**Exercise aim**
In the records below, find the line containing "Instruction: Switch to the 插入 ribbon tab" and print it and every line after it exactly, through the end. Skip pictures.
[Input for this task Boundary: Start]
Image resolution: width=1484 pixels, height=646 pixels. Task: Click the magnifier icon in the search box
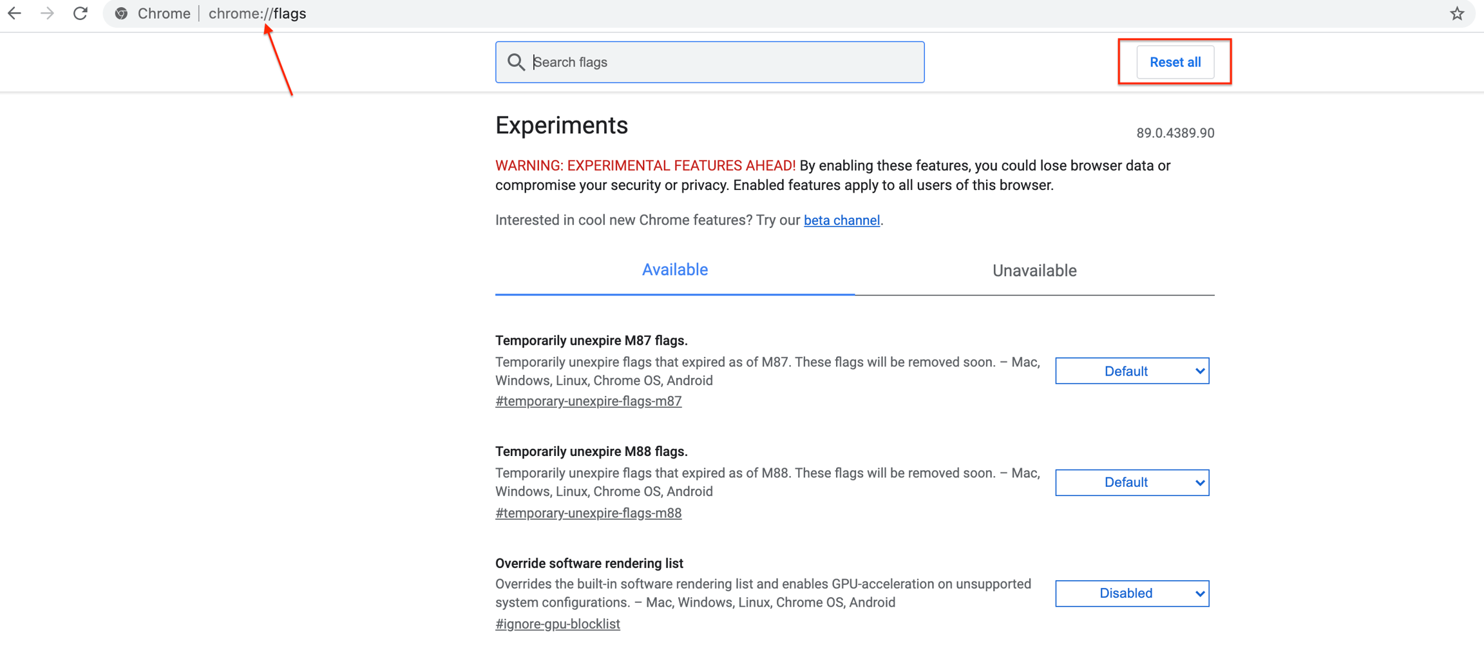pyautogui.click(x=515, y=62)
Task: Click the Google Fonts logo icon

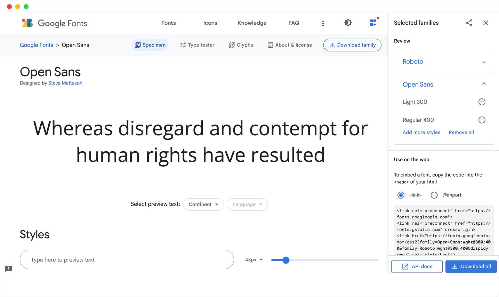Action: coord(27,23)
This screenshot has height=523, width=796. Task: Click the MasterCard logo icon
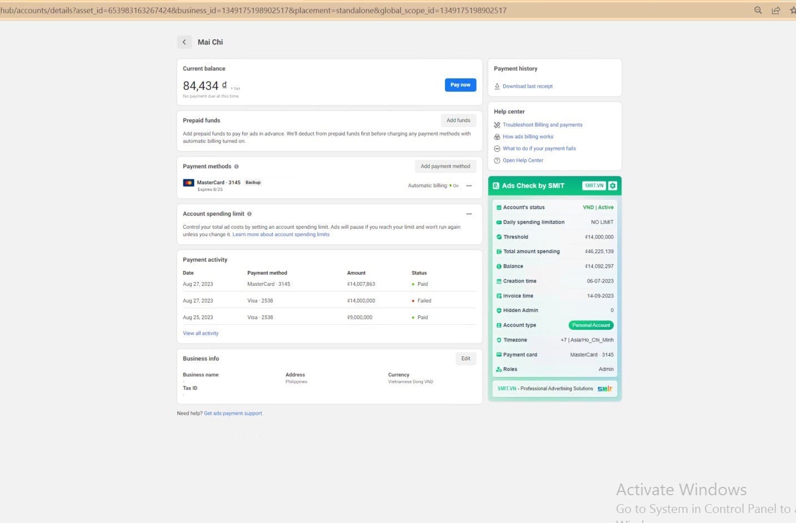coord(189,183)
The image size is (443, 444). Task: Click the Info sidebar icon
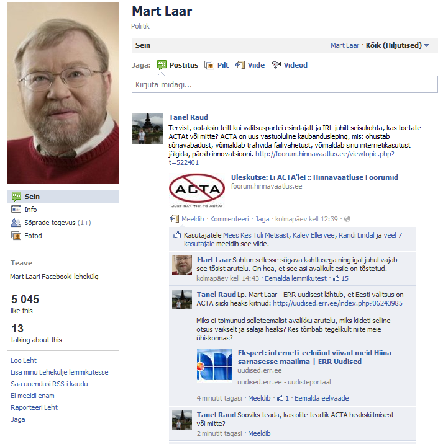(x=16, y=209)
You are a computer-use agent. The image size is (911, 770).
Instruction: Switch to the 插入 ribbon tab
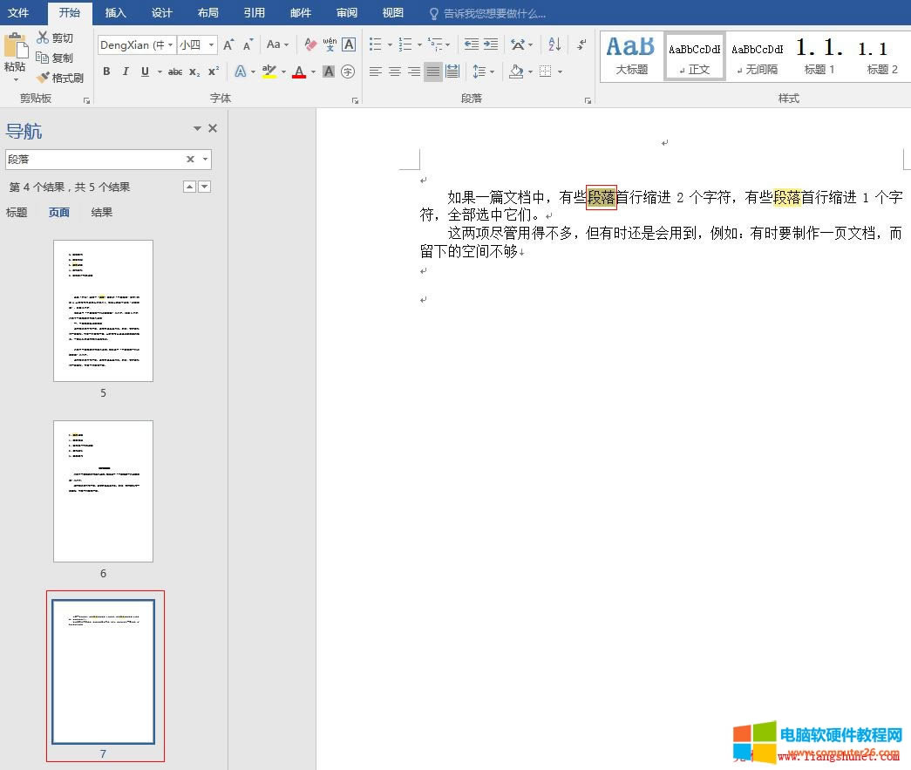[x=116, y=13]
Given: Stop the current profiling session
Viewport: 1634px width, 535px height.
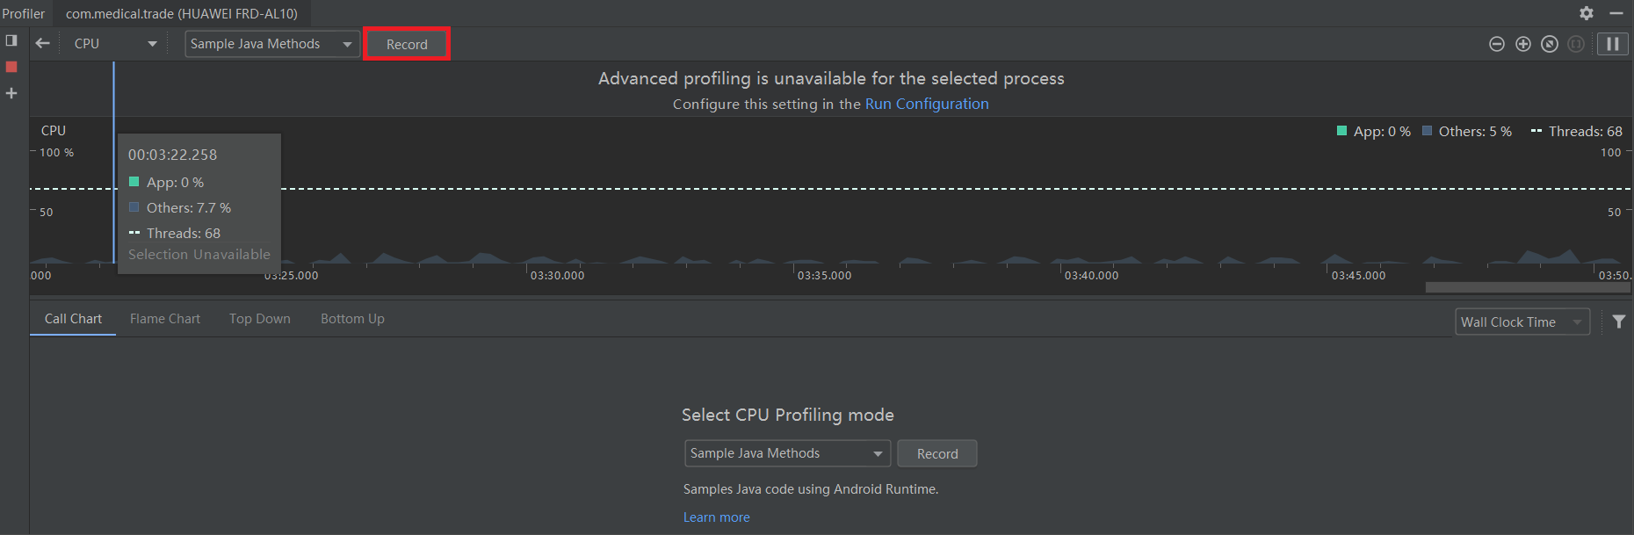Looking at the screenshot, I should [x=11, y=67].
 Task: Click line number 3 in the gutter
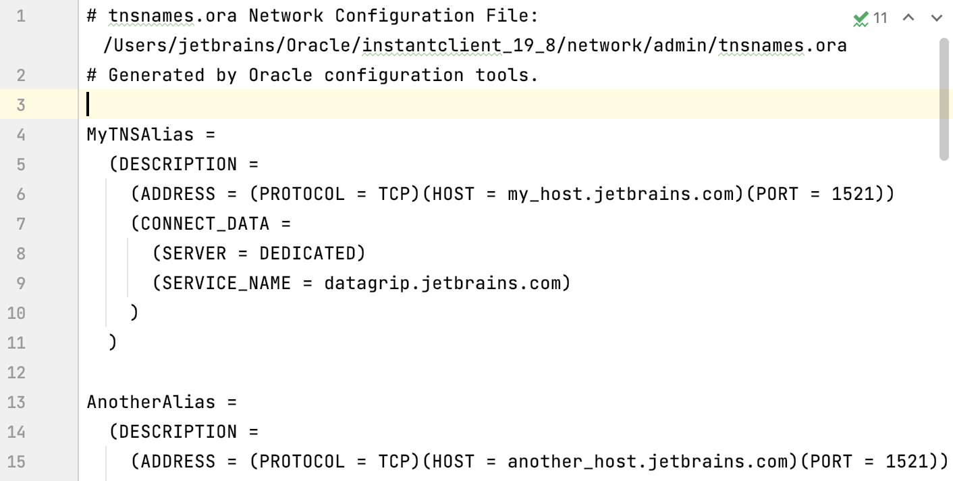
[Input for this task Boundary: End]
**Written answer**
Instruction: Switch to the 插入 ribbon tab
[x=116, y=13]
Given: Stop the current profiling session
Viewport: 1634px width, 535px height.
Looking at the screenshot, I should [x=11, y=67].
 Task: Click line number 3 in the gutter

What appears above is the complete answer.